Karnataka Weights and Measures (Enforcement) Act 1958

Under the law of torts, the Civil Court can award damages if civil wrong of malicious prosecution is proved.

In order to award damages the plaintiff is required to prove that the person who instituted the suit was prosecuted by the defendants in the Criminal Court. But, there is no law under which the Civil Court can award damages if a person is made to suffer civil proceedings.

(2001) ILR(Karnataka) 3816 : (2001) 5 KantLJ 453 : (2001) 4 KCCR 2755

KARNATAKA HIGH COURT

SINGLE BENCH

( Before : Chandrashekaraiah, J )

THE CONTROLLER OF WEIGHTS AND MEASURES, BANGALORE AND OTHERS  Vs. DIESAL (INDIA), BANGALORE

Regular First Appeal No. 400 of 1997

Decided on : 27-02-2001

Civil Procedure Code, 1908 (CPC) – Section 80, Section 9

Counsel for Appearing Parties

Sri Mohammed Athar, Additional Government Advocate, for the Appellant; Sri S.V. Shastri, for the Respondent

JUDGMENT

The Court

1. This appeal is by the defendants challenging the judgment and decree dated 29-8-1996 passed in O.S. No. 1741 of 1997 on the file of the II Additional City Civil Judge, Bangalore. The parties in this appeal are referred to as arrayed in the Trial Court.

2. The plaintiff-respondent firm has filed a suit for declaration that the provisions of Karnataka Weights and Measures (Enforcement) Act, 1958 is not applicable to the platform scale held by its concern and for the consequential relief that the seizure of the platform scale from it so made by the second defendant on 15-3-1985 is illegal and void and also for damages of Rs. 9,039/- from the defendants. The said suit has been resisted by the defendants.

3. From the averments of the plaint it is seen that the platform scale was seized by the defendants on 15-3-1985 in exercise of the power under the Karnataka Weights and Measures (Enforcement) Act, 1958 (hereinafter referred to as ‘Act’). According to the plaintiff the said seizure is illegal and void on the ground that the provisions of the said Act has no application to its concern. The defence of the defendants is that as the platform scale was used for trade and commerce the seizure is justified. On the basis of the pleadings the Trial Court has framed the following issues.–

1. Whether the plaintiff proves that the provisions of the Karnataka Weights and Measures Act is not applicable as the platform scale is not used for commercial or trade purpose?

2. Whether the plaintiff is entitled for damages?

# SUPPLIED INFORMATION:
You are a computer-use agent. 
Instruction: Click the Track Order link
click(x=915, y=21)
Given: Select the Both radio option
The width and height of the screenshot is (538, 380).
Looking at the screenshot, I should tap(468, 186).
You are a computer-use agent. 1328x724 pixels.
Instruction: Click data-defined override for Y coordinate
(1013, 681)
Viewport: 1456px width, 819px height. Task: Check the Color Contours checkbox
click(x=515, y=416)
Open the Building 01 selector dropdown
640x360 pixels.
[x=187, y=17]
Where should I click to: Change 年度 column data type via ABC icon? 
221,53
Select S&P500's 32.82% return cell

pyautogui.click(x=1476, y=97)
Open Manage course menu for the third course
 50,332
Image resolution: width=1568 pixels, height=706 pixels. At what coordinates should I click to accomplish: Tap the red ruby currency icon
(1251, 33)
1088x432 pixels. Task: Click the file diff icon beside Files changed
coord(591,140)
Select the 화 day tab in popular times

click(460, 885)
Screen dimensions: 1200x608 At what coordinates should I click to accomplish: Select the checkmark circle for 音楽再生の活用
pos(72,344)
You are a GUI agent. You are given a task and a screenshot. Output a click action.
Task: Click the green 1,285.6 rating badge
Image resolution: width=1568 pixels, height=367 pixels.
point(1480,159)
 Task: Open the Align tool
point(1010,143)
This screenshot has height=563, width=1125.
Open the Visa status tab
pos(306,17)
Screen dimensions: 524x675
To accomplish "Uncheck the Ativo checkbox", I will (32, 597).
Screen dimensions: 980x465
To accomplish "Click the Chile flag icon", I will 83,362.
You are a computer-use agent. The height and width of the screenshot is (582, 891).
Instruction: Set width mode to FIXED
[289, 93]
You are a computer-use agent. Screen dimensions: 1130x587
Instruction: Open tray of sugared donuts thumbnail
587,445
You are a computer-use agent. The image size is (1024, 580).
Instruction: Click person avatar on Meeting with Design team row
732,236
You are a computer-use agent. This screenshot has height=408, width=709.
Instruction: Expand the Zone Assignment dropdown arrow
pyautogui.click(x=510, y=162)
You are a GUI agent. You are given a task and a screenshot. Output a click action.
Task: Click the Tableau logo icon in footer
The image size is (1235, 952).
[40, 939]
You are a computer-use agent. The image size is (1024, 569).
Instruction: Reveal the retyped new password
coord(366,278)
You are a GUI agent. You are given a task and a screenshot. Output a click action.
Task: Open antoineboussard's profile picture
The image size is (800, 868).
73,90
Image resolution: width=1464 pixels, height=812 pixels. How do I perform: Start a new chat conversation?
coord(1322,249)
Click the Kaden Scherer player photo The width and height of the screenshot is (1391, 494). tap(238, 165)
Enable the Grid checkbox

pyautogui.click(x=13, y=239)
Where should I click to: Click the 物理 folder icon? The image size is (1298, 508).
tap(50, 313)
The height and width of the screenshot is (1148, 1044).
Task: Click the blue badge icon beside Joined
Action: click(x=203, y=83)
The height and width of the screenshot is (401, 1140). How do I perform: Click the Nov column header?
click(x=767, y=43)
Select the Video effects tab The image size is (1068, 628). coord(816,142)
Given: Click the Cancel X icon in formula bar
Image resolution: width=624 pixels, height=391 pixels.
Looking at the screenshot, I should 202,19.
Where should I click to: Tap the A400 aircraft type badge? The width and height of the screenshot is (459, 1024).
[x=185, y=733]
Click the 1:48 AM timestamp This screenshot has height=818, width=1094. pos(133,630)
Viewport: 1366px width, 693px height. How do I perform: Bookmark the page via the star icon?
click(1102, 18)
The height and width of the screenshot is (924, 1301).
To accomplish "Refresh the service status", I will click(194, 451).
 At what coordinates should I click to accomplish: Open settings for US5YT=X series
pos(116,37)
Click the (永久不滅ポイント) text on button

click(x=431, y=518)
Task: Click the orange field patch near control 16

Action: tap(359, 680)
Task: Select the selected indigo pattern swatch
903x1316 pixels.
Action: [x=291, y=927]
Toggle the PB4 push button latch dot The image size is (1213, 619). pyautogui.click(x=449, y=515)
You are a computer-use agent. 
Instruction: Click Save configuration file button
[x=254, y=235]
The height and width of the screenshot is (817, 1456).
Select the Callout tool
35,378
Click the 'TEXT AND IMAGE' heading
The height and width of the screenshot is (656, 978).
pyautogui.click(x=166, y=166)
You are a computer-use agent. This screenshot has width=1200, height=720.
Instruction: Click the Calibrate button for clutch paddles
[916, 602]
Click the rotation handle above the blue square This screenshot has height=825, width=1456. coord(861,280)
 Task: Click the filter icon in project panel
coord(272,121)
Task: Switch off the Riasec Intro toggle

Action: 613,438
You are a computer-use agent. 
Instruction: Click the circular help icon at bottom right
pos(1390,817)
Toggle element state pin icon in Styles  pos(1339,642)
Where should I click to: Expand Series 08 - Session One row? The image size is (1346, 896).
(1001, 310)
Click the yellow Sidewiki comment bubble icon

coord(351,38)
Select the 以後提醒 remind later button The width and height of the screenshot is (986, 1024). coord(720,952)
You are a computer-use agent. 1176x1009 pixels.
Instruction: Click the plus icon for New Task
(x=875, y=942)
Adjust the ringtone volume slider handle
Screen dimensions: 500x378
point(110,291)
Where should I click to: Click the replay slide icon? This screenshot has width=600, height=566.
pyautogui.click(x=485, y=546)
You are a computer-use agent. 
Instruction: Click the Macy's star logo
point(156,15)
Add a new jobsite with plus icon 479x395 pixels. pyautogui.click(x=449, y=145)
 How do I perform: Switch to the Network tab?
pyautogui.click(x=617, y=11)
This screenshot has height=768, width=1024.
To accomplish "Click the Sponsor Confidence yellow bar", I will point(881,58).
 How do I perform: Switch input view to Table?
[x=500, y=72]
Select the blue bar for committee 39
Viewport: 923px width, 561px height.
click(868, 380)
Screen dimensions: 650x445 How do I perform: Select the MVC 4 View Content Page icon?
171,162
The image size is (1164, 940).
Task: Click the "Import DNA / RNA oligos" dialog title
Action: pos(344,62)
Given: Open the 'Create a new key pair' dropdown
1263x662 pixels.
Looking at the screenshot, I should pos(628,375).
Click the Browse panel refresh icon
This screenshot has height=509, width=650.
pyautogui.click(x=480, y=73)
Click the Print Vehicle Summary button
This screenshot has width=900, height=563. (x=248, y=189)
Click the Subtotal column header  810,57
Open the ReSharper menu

# THINGS TO DO:
1. In the judgment, shorten the paragraph beginning "The plaintiff-respondent firm has filed a suit" into a bulleted list that keeps its main facts.
2. Reproduce the part of the judgment between "Counsel for Appearing" and "by the defendants.", inclusive.
3. According to the judgment, who appeared as counsel for the appellant?

# FULL SOLUTIONS:
1.
- The plaintiff firm sued for a declaration that the Karnataka Weights and Measures (Enforcement) Act, 1958 does not apply to its platform scale.
- As consequential relief, it asked that the second defendant's seizure of the scale on 15-3-1985 be declared illegal and void.
- It also claimed Rs. 9,039/- in damages from the defendants.
- The defendants resisted the suit.

2.
Counsel for Appearing Parties

Sri Mohammed Athar, Additional Government Advocate, for the Appellant; Sri S.V. Shastri, for the Respondent

JUDGMENT

The Court

1. This appeal is by the defendants challenging the judgment and decree dated 29-8-1996 passed in O.S. No. 1741 of 1997 on the file of the II Additional City Civil Judge, Bangalore. The parties in this appeal are referred to as arrayed in the Trial Court.

2. The plaintiff-respondent firm has filed a suit for declaration that the provisions of Karnataka Weights and Measures (Enforcement) Act, 1958 is not applicable to the platform scale held by its concern and for the consequential relief that the seizure of the platform scale from it so made by the second defendant on 15-3-1985 is illegal and void and also for damages of Rs. 9,039/- from the defendants. The said suit has been resisted by the defendants.

3. Sri Mohammed Athar, Additional Government Advocate.